Mr Nero went on to say there was a need for permanent leadership tribunals whose membership could comprise retired judges and magistrates, accountants, lawyers, engineers, business people and the clergy, so members could be drawn at short notice.

This would obviate the strain on judicial and magisterial services in terms of cost and stress on court programs.

He said the chief justice, in consultation with the chief magistrate, should appoint a leadership tribunal within 30 days of receiving a request from the public prosecutor.

Earlier this year the government of the Maldives Republic faced a similar problem of recovering misappropriated government funds that the former Maldives president (who himself had taken over from a kleptomaniac) had reportedly used for personal enrichment.

The previous president, Mr Gayoom, who had held power for 30 years, has now had his extravagant life style audited.

The audit report said in part: "An estimated $9.5 million was spent buying and delivering a luxury yacht from Germany for the president; $17 million was spent on renovations of the presidential palace and family houses. Mr Gayoom built a saltwater swimming pool, a badminton court and a gymnasium, and he bought 11 speed boats and at least 55 cars - including the country's only Mercedes-Benz."

The new Maldives government has asked the World Bank and the UN to help in recovering the funds, said to amount to $US 400 million.

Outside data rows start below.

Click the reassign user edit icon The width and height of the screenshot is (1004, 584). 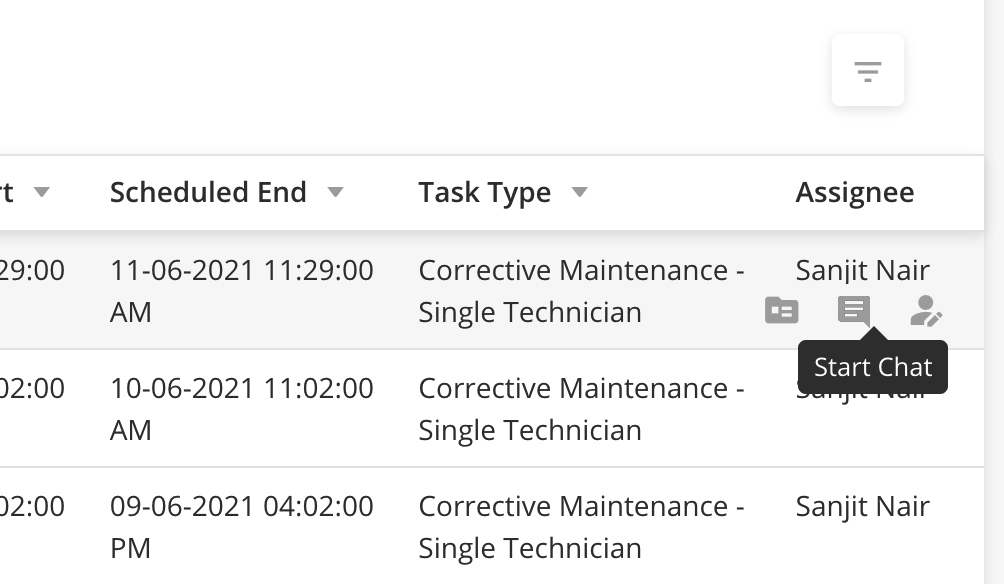(926, 311)
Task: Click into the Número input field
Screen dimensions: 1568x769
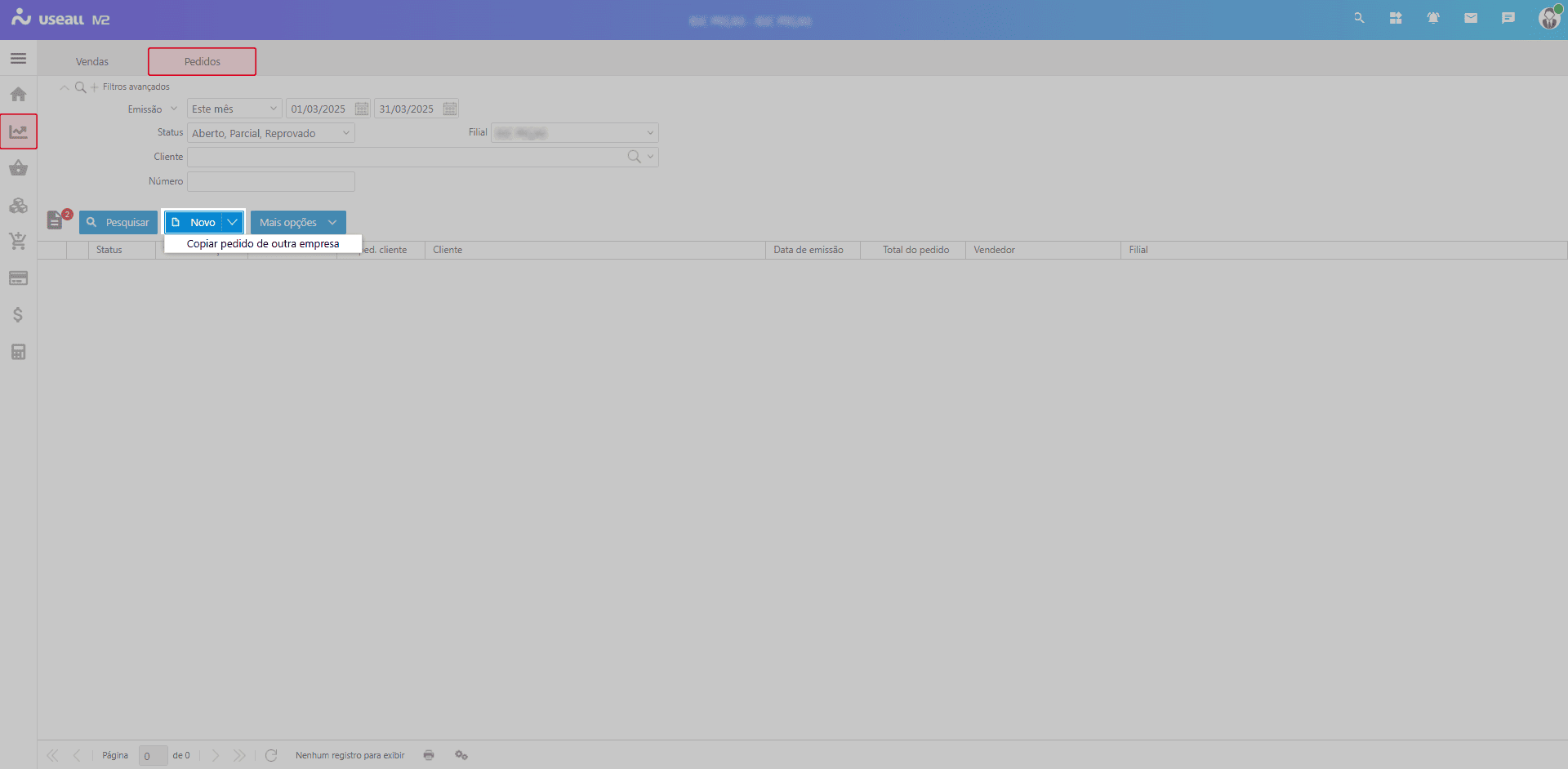Action: tap(271, 181)
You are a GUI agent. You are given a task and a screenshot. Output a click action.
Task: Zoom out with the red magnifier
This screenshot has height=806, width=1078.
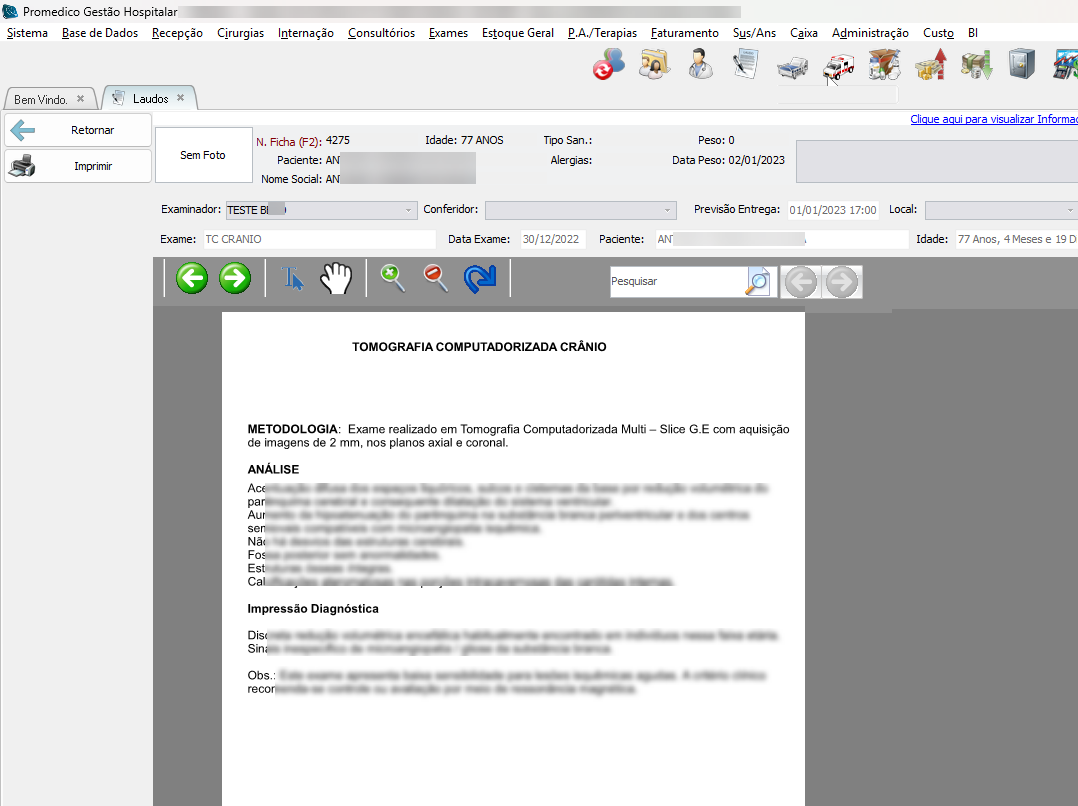[x=436, y=279]
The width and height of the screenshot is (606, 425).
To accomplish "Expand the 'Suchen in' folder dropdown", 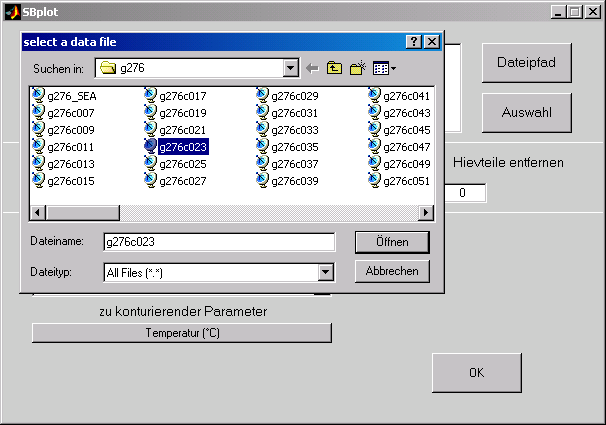I will pos(291,68).
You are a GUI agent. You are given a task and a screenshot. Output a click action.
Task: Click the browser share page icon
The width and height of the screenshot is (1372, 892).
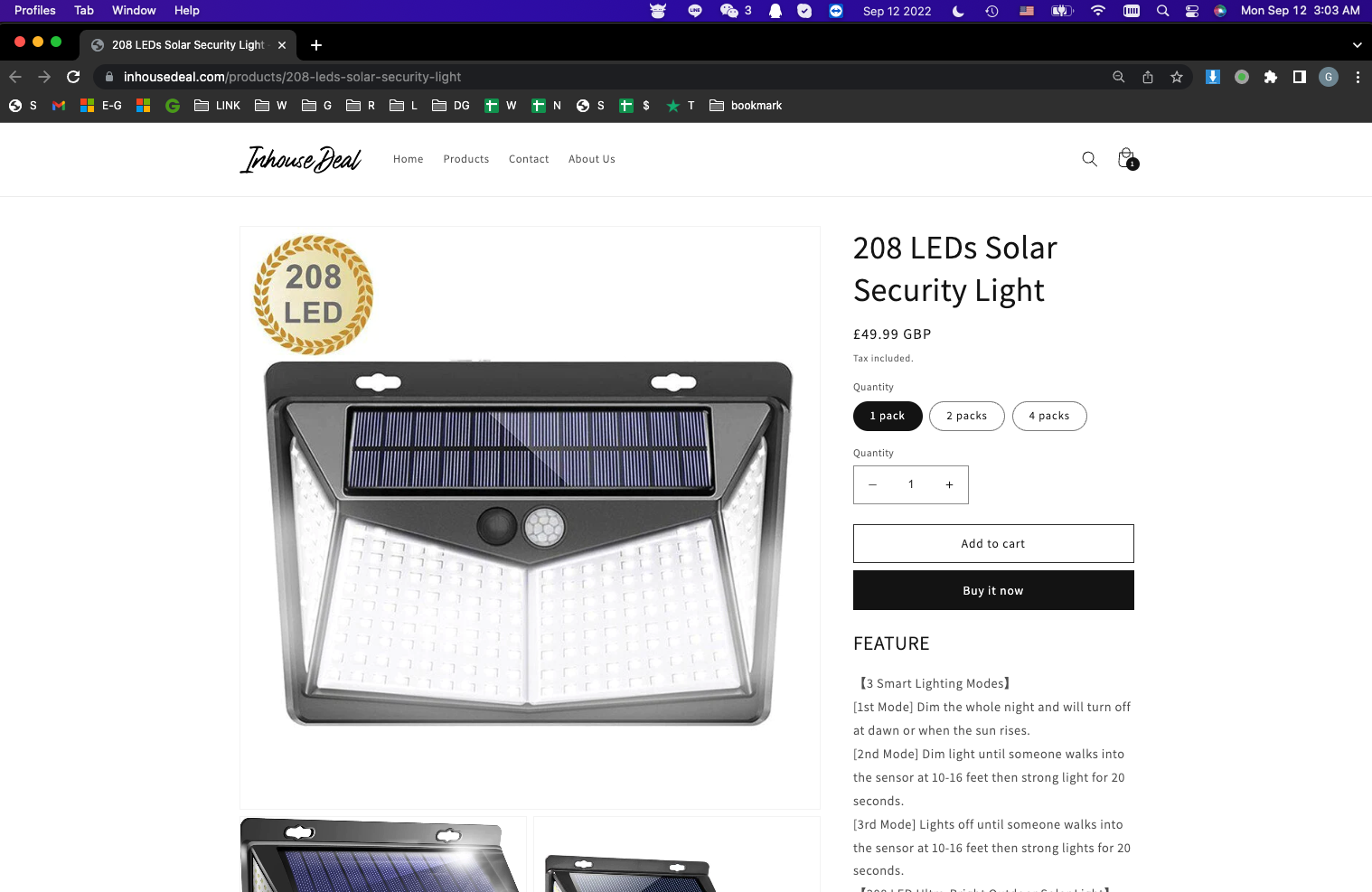[x=1148, y=77]
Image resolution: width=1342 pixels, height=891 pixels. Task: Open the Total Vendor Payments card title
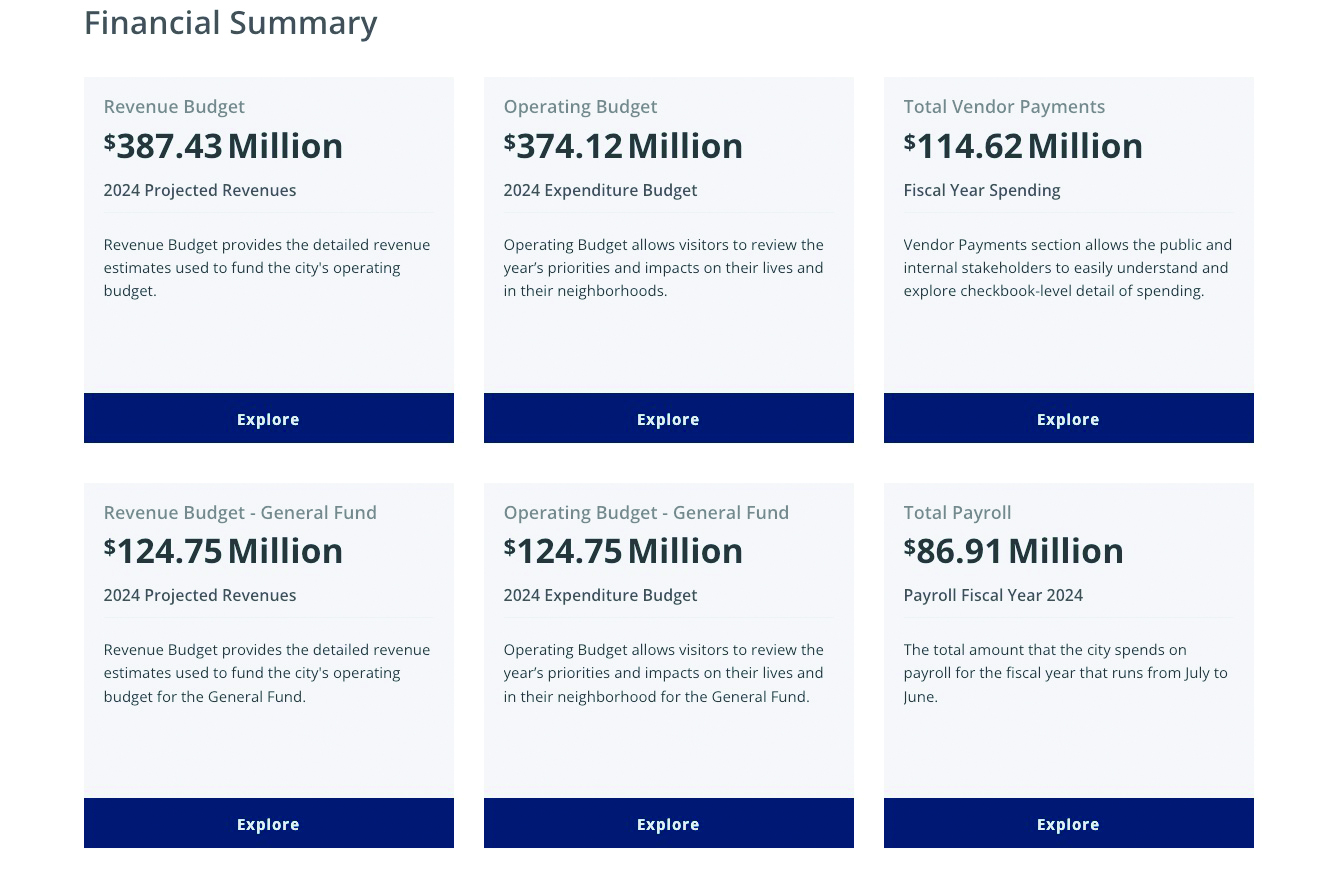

In PNG's case, misappropriated funds recovered could be available for health, education, law and order or any one of a number of areas that desperately need assistance.

An effective audit of trust funds would be an excellent place to start. Bulolo MP Sam Basil recently highlighted the operations of government trust funds as an area needing to be audited and tightened up.

I wonder what might be revealed by an effective audit of government expenditure. Surely those charged with safeguarding PNG's public monies must urgently give thought to Mr Basil's and Mr Nero's suggestions. Who knows, perhaps the PNG Chief Justice, if he were to be sent a copy of this article, might consider these suggestions as a practical way forward? Just the thought that audits will definitely be initiated on Trust funds and those who have been guilty of misappropriation will have to repay the monies and be charged might stop or least slow down the currently reported haemorrhaging. Positive action must start somewhere.